Mr Ansari has given the figure of US$22.5M as the cost for the 2500th anniversary of Iran's history. This cost included many other constructive projects such as expansion of Iran's roads and airports, communication networks, tourist resorts and hotels, schools, health clinics, as well as the introduction of numerous seminars and conferences around globe on OUR past and OUR country. The exhaustive list of those projects can today be a valuable book for future generations.

If the costs incurred for the 2500th anniversary of our nation's history was to be replaced by a public relations, advertising and marketing activities on a global scale to reach the public that the celebrations had reached -- to promote Iran and attract foreign investors as well as the wealth tourism brings to a country, the above figure could have not even cover a public relations cost in a dozen European countries.

What amazes me; at least on is that not many people have taken the trouble of criticising the current regime that spends billions of dollars of our wealth for its destructive extra-territorial activities. Budget that pours out of our national coffers into various international terrorists organizations surely does not improve the image of one of the oldest civilizations on earth.

Peter Goodspeed of National Post in an article last year said; "Ayatollah Khomeini's tomb costs more than the annual budget of Tehran, a city of 12 million people, to build. When completed, the tomb complex will have cost about US$2.5-billion and will include a university, seminary, hotel, shopping mall and subway station."

US$2.5 billion to build a tomb for a man who helped us to have an eight year war, who when he died left us over a million dead, handicapped and executed after eight years of pointless war and eleven years of his destructive republic. With unemployment and poverty ripping the fabrics of our society. With prostitution and drugs reaching the highest level in our history.

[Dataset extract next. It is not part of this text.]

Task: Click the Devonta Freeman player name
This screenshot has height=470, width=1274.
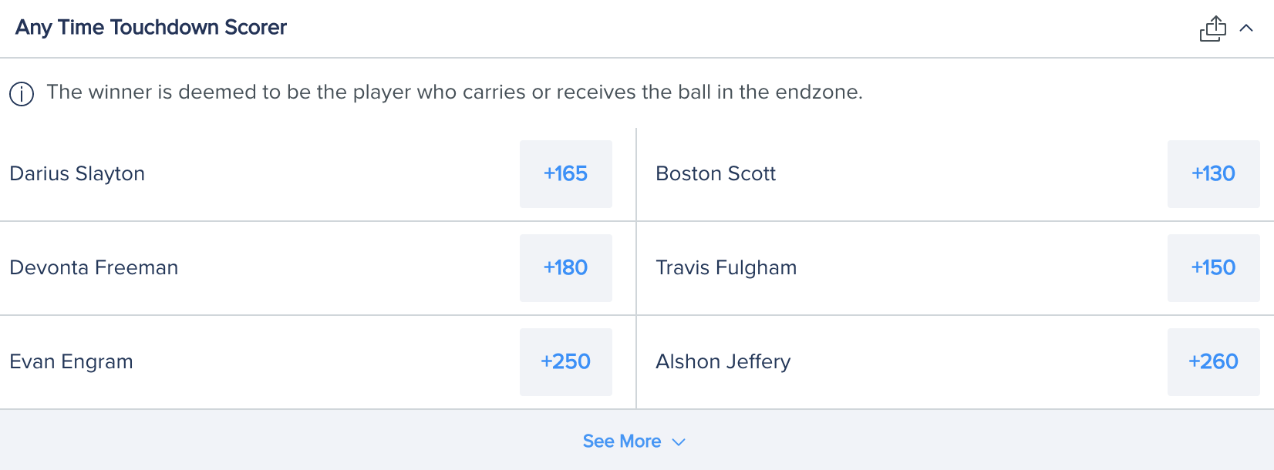Action: pos(93,268)
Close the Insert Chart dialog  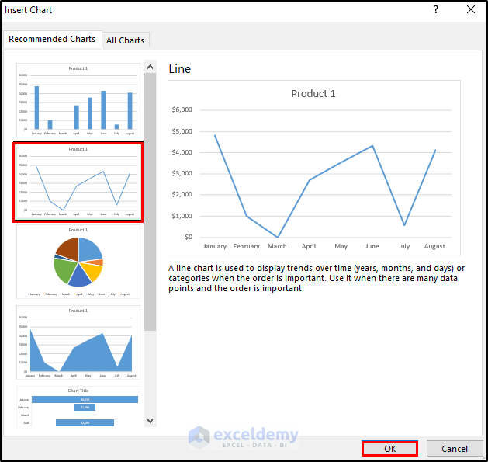coord(471,9)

In July 2,000, BBC's Reza Azam reported on a survey published in a newspaper in Iran, produced by Mohammad Ali Zam, the head of Tehran's cultural and artistic affairs. It stated that, "There are up to two million drug addicts, some of them school children, with an estimated five tonnes of narcotics consumed every day in the capital, Tehran".

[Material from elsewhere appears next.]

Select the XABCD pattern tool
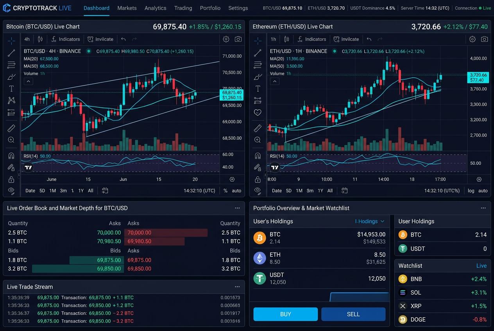The height and width of the screenshot is (331, 494). [11, 100]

The same report adds that; "Drug addiction is the rage among school children, prostitution has increased 635% among high school students and the (growth) rate of suicide in the country has exceeded the record by 109%." In the same report Mr. Zam say, "12m people live below the poverty line, and huge numbers are flocking to cities from villages."

After twenty-three years that destroyed our country, it is time for us to unite for one cause, freedom of our nation. For the first time since 1979 the world seems prepared to listen to our nation's cry of freedom. Yet, some of us have still not learnt what democracy means!

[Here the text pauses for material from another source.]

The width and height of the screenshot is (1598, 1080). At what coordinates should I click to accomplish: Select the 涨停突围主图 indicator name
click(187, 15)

Democracy will only prevail in our country when we have learnt to tolerate our opposing views. Those who deny the rights to any political faction, including those supporters of the current regime or any other social or religious minorities have no right to claim to be democracy lovers while accusing others as non democrats.

It is time for all us to rid ourselves from pointless accusations. We Iranians are masters of finding faults, however, hardly one of us is prepared to find solutions. If we are all claiming to be for democracy for Iran's tomorrow -- something that we have enjoyed in our host nations in the past 23 years, then its time we come together and unite for liberating Iran.